Molecular analysis of antimicrobial agent translocation through the membrane porin BpsOmp38 from an ultraresistant Burkholderia pseudomallei strain

Burkholderia pseudomallei (Bps) is a Gram-negative bacterium that causes melioidosis, an infectious disease of animals and humans common in northern and north-eastern parts of Thailand. Successful treatment of melioidosis is difficult due to intrinsic resistance of Bps to various antibacterial agents. It has been suggested that the antimicrobial resistance of this organism may result from poor permeability of the active compounds through porin channels located in the outer membrane (OM) of the bacterium.
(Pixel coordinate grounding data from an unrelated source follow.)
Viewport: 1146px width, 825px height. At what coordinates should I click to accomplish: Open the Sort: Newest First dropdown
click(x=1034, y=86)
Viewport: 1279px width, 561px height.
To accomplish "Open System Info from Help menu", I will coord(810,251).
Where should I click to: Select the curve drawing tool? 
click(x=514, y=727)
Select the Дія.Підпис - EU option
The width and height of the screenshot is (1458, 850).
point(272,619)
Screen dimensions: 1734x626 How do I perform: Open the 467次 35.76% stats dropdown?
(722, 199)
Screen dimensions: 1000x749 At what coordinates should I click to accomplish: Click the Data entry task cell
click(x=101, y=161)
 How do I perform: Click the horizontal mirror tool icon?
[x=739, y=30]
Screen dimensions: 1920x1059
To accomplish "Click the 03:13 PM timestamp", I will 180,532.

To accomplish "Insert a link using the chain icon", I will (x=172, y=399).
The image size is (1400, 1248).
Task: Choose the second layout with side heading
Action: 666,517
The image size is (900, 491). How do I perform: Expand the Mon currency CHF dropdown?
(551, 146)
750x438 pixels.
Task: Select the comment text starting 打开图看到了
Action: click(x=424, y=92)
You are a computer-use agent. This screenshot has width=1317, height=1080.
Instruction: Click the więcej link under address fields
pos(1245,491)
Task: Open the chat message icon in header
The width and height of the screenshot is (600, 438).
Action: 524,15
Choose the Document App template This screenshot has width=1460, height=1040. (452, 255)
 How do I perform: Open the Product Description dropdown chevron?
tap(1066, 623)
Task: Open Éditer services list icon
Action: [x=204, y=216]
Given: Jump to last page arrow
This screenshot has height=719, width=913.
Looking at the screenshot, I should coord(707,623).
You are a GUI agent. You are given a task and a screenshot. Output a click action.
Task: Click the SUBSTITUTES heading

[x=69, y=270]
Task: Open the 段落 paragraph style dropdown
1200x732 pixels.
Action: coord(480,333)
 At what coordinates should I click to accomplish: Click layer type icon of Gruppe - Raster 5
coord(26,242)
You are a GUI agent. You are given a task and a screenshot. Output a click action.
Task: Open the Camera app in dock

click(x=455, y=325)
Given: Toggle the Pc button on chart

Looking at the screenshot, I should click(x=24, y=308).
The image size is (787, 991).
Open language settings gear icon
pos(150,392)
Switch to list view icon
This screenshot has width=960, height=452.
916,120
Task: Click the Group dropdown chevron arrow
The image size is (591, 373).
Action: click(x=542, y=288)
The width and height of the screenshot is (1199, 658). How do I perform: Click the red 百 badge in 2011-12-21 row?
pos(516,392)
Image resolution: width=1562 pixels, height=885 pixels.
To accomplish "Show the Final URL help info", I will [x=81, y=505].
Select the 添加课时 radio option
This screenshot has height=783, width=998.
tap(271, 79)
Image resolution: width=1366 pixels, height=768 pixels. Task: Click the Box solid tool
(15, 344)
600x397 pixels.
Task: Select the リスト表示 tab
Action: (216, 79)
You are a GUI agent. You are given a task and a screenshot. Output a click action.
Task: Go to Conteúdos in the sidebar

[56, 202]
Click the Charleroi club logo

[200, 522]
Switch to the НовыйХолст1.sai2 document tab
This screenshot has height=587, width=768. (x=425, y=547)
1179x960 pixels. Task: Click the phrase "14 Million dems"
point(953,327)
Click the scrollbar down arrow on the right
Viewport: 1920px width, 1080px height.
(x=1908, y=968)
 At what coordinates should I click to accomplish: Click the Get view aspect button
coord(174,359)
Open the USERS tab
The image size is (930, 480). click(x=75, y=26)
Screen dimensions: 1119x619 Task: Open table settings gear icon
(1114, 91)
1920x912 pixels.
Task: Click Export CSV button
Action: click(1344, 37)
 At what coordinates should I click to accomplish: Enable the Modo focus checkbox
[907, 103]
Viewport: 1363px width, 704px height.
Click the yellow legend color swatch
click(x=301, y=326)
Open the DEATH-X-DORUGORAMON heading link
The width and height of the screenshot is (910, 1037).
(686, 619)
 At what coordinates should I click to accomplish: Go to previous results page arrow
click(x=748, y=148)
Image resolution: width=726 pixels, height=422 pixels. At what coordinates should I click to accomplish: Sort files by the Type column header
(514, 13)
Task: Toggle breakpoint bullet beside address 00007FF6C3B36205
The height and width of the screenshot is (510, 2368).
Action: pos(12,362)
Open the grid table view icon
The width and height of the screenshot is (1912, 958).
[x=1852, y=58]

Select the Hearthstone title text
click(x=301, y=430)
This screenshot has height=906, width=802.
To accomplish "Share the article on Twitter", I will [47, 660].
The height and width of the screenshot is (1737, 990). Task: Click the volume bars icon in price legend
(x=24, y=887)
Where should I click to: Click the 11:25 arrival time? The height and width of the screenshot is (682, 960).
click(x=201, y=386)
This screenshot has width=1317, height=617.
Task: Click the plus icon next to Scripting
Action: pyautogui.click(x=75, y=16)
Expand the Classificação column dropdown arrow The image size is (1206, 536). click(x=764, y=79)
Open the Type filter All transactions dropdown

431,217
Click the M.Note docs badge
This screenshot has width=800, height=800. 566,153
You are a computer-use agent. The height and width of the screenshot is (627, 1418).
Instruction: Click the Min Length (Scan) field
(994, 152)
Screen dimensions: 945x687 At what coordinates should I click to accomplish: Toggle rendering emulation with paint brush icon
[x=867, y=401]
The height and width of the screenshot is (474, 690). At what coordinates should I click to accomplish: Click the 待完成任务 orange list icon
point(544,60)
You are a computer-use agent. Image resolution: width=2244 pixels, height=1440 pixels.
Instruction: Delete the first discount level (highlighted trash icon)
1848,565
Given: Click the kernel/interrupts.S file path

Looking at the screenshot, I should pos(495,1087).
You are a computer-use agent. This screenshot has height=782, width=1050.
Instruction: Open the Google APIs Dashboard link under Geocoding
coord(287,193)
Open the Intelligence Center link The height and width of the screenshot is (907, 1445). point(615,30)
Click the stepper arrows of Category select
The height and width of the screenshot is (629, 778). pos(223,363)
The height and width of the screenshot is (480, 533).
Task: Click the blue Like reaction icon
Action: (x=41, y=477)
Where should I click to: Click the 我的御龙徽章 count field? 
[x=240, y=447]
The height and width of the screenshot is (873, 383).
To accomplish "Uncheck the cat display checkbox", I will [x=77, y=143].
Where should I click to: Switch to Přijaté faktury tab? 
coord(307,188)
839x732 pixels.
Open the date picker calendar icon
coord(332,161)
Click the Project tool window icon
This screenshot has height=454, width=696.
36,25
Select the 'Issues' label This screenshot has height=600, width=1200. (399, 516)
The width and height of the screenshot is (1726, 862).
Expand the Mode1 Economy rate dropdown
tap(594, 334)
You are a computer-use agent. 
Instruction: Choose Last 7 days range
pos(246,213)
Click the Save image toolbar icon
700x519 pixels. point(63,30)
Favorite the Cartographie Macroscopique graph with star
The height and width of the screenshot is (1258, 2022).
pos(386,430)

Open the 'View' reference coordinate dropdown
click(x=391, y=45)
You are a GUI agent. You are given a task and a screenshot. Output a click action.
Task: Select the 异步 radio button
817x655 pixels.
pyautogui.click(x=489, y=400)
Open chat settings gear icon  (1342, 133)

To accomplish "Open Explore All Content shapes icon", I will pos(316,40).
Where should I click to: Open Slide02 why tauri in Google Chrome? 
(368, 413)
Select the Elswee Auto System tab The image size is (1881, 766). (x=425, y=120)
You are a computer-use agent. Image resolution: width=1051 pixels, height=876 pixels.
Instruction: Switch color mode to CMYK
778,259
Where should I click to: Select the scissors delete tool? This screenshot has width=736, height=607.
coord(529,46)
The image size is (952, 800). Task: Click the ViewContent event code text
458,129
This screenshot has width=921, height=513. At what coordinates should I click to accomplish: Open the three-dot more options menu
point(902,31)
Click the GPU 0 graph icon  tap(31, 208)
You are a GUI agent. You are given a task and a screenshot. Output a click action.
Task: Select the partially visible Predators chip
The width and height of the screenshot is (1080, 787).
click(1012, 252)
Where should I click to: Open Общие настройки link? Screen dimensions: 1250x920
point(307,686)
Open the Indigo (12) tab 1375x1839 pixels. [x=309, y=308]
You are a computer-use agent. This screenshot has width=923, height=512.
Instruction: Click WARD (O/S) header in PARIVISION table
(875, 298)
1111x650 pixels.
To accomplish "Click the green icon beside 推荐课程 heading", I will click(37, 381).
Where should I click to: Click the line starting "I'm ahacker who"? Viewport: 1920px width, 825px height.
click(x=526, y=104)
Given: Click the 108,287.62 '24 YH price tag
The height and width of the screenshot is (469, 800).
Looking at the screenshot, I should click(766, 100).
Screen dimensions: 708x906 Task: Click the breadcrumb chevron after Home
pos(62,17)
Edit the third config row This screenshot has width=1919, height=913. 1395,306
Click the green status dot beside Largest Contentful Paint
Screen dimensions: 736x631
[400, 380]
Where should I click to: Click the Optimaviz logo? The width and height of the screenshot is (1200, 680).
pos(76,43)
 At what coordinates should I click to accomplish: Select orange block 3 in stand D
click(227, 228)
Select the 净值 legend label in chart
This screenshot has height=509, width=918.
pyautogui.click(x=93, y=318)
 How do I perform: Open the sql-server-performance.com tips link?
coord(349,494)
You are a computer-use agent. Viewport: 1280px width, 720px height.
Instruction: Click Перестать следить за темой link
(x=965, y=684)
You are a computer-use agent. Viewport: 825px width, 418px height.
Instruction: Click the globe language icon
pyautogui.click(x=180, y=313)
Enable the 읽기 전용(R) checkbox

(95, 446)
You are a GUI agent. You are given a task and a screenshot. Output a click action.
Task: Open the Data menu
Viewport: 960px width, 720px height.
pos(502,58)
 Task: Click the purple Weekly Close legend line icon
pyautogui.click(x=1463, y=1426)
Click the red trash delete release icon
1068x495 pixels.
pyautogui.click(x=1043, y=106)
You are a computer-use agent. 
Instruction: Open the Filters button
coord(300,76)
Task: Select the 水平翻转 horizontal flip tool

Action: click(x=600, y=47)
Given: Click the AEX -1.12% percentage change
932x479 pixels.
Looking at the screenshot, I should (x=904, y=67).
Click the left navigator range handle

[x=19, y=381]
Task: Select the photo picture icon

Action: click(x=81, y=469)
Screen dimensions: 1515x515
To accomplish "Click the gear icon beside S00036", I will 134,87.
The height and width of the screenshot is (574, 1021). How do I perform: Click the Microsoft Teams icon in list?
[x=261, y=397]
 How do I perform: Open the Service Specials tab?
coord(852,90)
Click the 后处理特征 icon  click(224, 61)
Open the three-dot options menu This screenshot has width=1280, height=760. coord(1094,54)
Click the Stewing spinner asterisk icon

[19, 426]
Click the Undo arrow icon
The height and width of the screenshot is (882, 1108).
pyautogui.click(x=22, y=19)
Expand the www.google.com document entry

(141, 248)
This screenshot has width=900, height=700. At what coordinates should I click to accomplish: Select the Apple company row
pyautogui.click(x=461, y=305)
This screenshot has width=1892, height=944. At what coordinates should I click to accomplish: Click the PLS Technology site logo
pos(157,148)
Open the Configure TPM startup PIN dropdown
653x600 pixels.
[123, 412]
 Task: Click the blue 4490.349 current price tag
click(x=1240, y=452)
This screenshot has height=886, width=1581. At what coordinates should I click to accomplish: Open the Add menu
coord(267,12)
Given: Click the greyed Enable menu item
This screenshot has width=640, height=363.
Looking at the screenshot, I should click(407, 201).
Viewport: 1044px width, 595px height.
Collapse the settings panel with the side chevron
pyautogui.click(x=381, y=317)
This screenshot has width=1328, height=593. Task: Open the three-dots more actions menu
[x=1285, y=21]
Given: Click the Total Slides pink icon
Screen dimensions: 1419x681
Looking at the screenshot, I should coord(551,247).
In previous work, a 38-kDa protein, named "BpsOmp38", was isolated from the OM of Bps. A topology prediction and liposome-swelling assay suggested that BpsOmp38 comprises a β-barrel structure and acts as a general diffusion porin. The present study employed black lipid membrane (BLM) reconstitution to demonstrate the single-channel conductance of the trimeric BpsOmp38 to be 2.7±0.3 nS in 1M KCl. High-time resolution BLM measurements displayed ion current blockages of seven antimicrobial agents in a concentration-dependent manner with the translocation on-rate (kon) following the order: norfloxacin?ertapenem>ceftazidime>cefepime>imipenem>meropenem>penicillin G. The dwell time of a selected antimicrobial agent (ertapenem) decayed exponentially with increasing temperature. The energy barrier for the ertapenem binding to the affinity site inside the BpsOmp38 channel was estimated from the Arrhenius plot to be 12 kT and for the ertapenem release to be 13 kT at +100 mV. The BLM data obtained from this study provide the first insight into antimicrobial agent translocation through the BpsOmp38 channel.